Само собой разумеется, социальный аспект варварского феномена заключает в себе бесконечно больше, чем этнические или лингвистические аспекты (которые тем не менее больше привлекают современных ученых, пропитанных представлениями, совершенно чуждыми для V–VI вв.). Неоднозначность цивилизации властно притягивала внимание современников, враждебно или сочувственно относившихся к новоприбывшим. Как теоретик, Сальвиан в своем сочинении «Об управлении Божьем» охотно распространяется о социальных и моральных качествах — правосудии, человечности, целомудрии, — чтобы противопоставить варваров, которых он превозносит, ненавистным для него чиновникам Империи. Напротив, Сидоний Аполлинарий (Carmina, XII) мстит бур-гундам, которых вынужден терпеть, высмеивая их костюм, прическу и гастрономические вкусы. Язык — когда он не принадлежит лучшим авторам — не интересует приверженцев литературных традиций античности. Когда они упоминают о нем, то только для того, чтобы объявить его хриплым, отвратительным или неудобоваримым, самое большее, чтобы где-нибудь ввернуть удачно подобранное словцо для создания местного колорита. Похоже, ни один из современников не имел ясного представления о лингвистическом единстве германского мира. Название «германцы» применяется только к народам между лингвистической границей и Эльбой; никто не догадался распространить это понятие на готов, бургундов и скандинавов[227].
Впрочем, если римляне ясно ощущали, что с социальной точки зрения «варварство» представляет собой единое целое, то варвары, напротив, разделяли подобный взгляд лишь в редчайших случаях.
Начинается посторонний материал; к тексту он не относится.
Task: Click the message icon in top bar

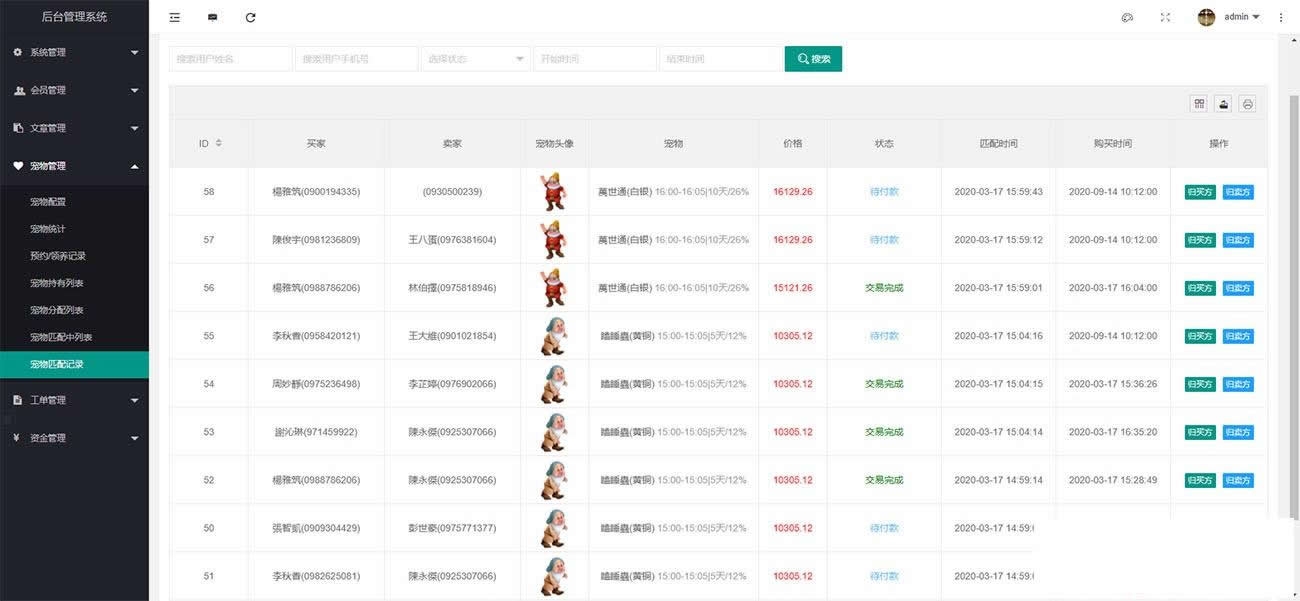Action: (212, 17)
По-видимому, Теодорих Великий был чуть ли не единственным, кто поднялся до этой концепции политической солидарности германцев Запада (главным образом германцев, исповедавших арианство), для него совпадавшей с самой прямой выгодой. Отдельных авторов иногда осеняла идея религиозного единства в лоне арианства[228], да и всё. Каждый за себя — таков был негласный принцип, существовавший повсеместно. В глазах цивилизованных людей он оставался типично «варварским».